1) Virtual realities

It seems that the social games field is dying in Japan. Recruiting engineers in social games has become very tough.
Several possible reasons for that:

- tighter budget
- more competition among companies to get talented engineers
- no real roadmap for building the next generation games

It seems that there is a trend to build native smartphone games, using cocos2d or unity3d or similar tools. So there is at least a shift from console games to smartphone games.

The reasons causing that shift are the fact that smartphones can now render games that can rival the quality of consoles and the actual cost of the games on smartphones: it is cheaper to download a game from iTunes than buying a console game.

But such smartphone games do not bring new innovation compared to consoles. The realistic rendering of the game itself is not superior than console games.

So that brings us to the next generation of games with Oculus Rift. This will be actually the next trend in the games industry, I believe: games that bring an immersive experience to players.

Therefore, I believe we will see a shift from smartphone games to immersive games soon. And this will extend to virtual realities, not necessarily linked to entertainment, but also to shopping or education….or any other relevant fields.

The consequence of that is that there will be a need for engineers that can deal with 3d graphics, accelerometer, sensors, run-time programming etc, in short any technology involved by such immersive reality.


2) Crypto-currencies

The next field that will see a lot of demand for engineers is the payment industry starting with mobile payment.
We can see that already through companies dealing with credit card payment on mobile on the one hand and companies that enable payment with 0-fee on the other hand.

Besides, Facebook has recently applied for an e-payment system license in Ireland, that would enable users to directly pay with Facebook dollars (we can imagine so) inside the Facebook ecosystem.

At the same time, it seems that Apple will be releasing soon a payment system bypassing credit card companies within iTunes.

Furthermore, Square has recently accepted payment via bitcoins for their e-commerce service (Square Market).

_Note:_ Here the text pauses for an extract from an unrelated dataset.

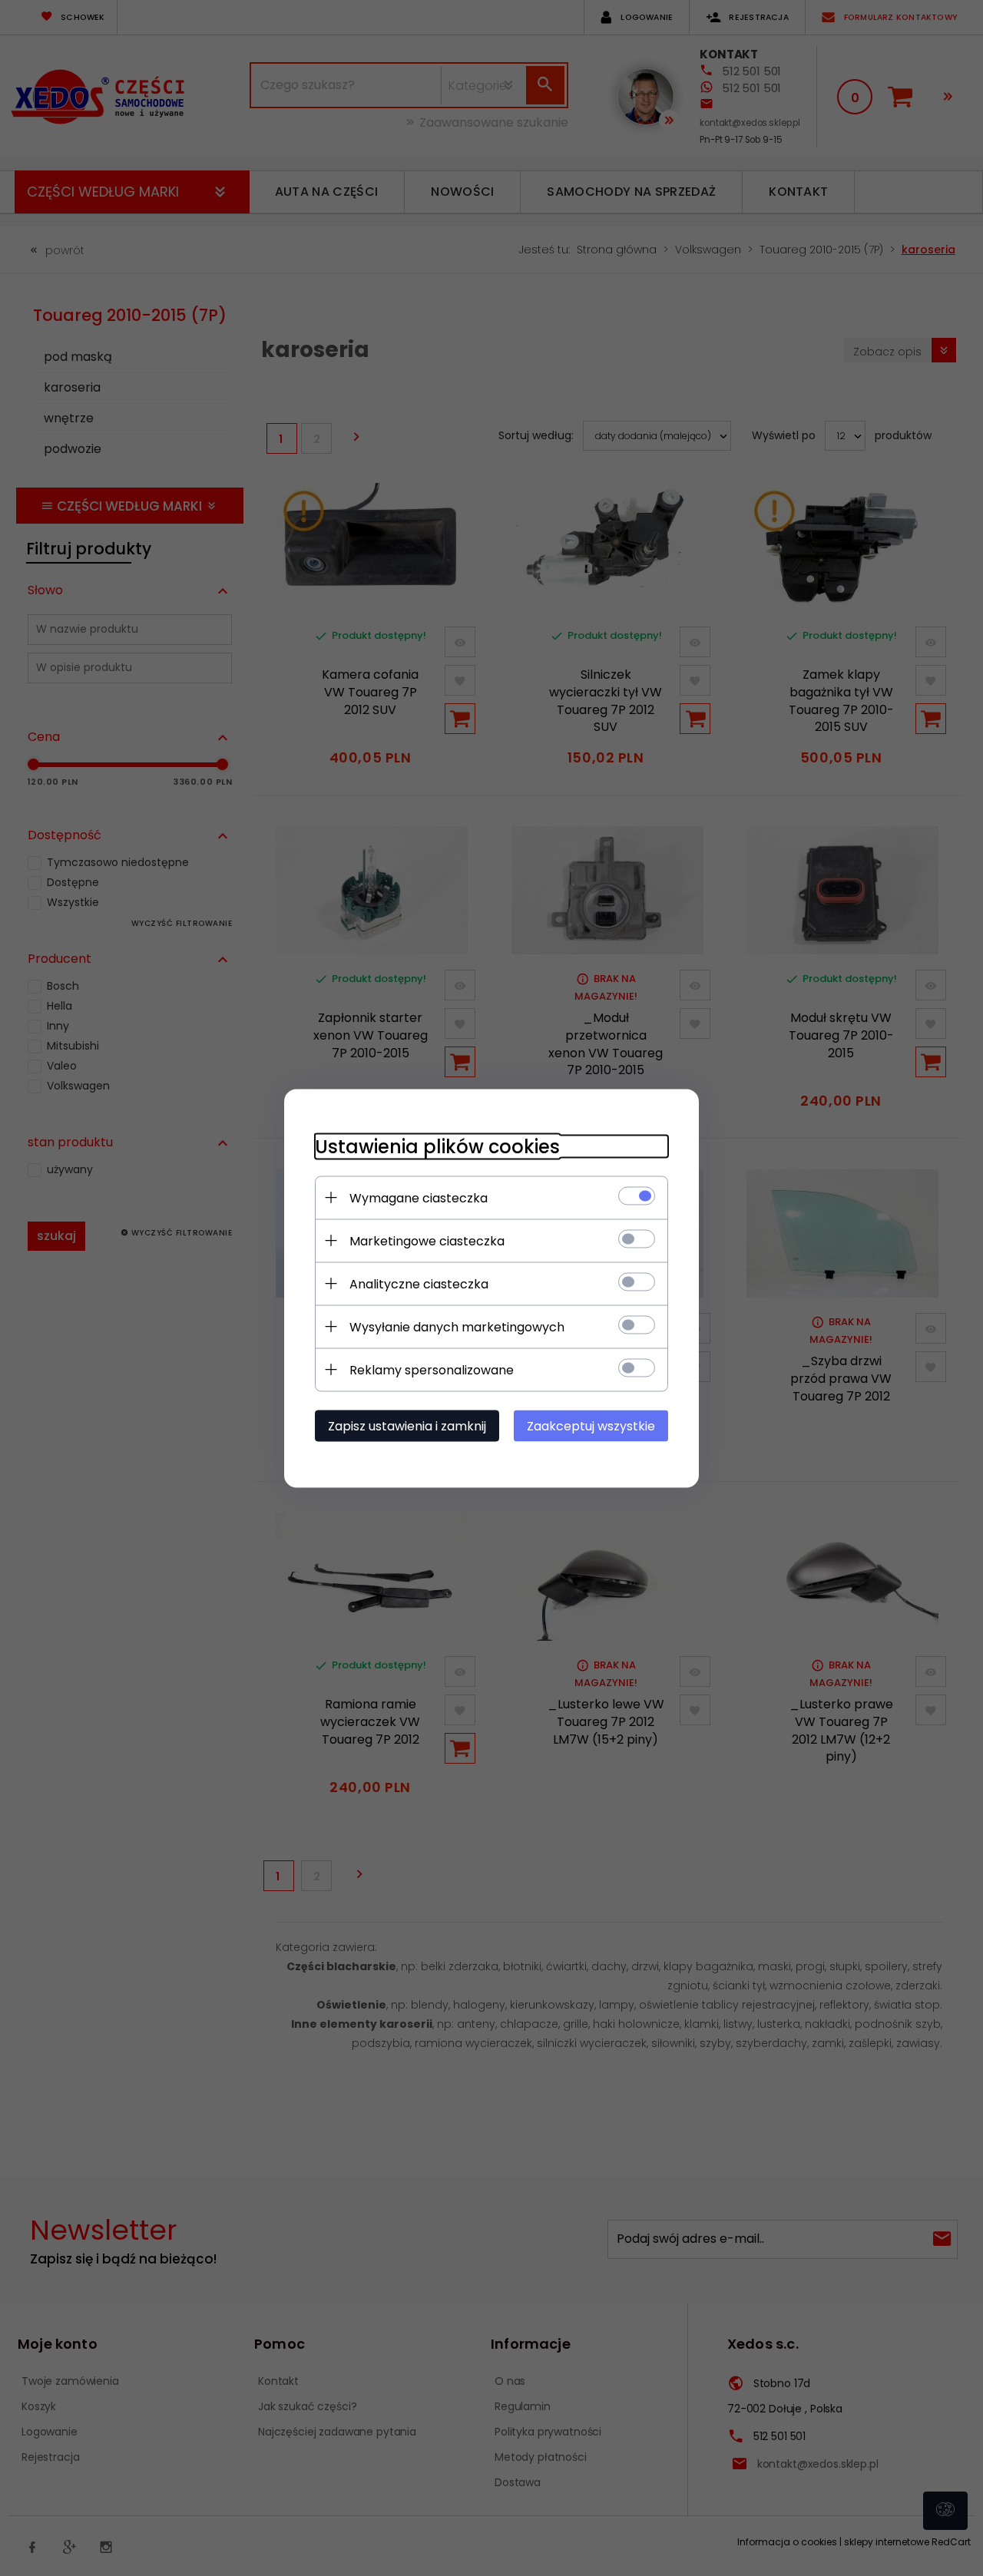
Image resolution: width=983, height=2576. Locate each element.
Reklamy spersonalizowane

That brings us to crypto-currencies. It is no secret that bitcoins have had a lot of media exposure recently with its astronomical  rise in 2013. It has since that lost more than 50% of its value but it is very resilient.

Other crypto-currencies have gained exposure too, such as litecoins and peercoins, to name just a few.

The VC community of SV has started invested a lot into bitcoins and crypto-currencies related businesses, funding new exchanges and payment processors.

In Japan, after the Gox debacle, no solid successor for the defunct exchange has shown up yet but it is a question of time.

It seems that some famous American exchanges are planning to come to Japan soon.

It seems also that some Chinese exchanges have already created their Japanese subsidiaries.

Besides, OKCoin, the biggest crypto-currency exchange (bitcoin and litecoin) in terms of trade volume in the world, seems to be interested in a plan that would rehabilitate MtGox.
In that scenario, OKCoin would put 1m USD out of its own pocket to become a co-owner of the prospective new exchange.

Furthermore, the crypto-currencies field is slowly getting traction in Japan. That would certainly accelerate over the coming months, I believe.

The consequence of that is that I predict that there will be a tremendous demand for software engineers and Web developers knowledgeable in crypto-currencies and cryptography, capable of implementing secure infrastructures and rapid interfaces for user-friendly exchanges and payment processors.

To conclude, virtual realities combined with crypto-currencies would provide consumers with a totally new realm of experiences.
For example, we could see the creation of new services in which users would do their shopping at a virtual store (instead of a static e-commerce web page involving “links” and “clicks”) and pay on the spot, immediately, without using a credit card, via crypto-currencies, with no possible charge-back for the seller.

This would be a totally new field where innovation would flourish, further increasing the need for innovative engineers in the world, including Japan.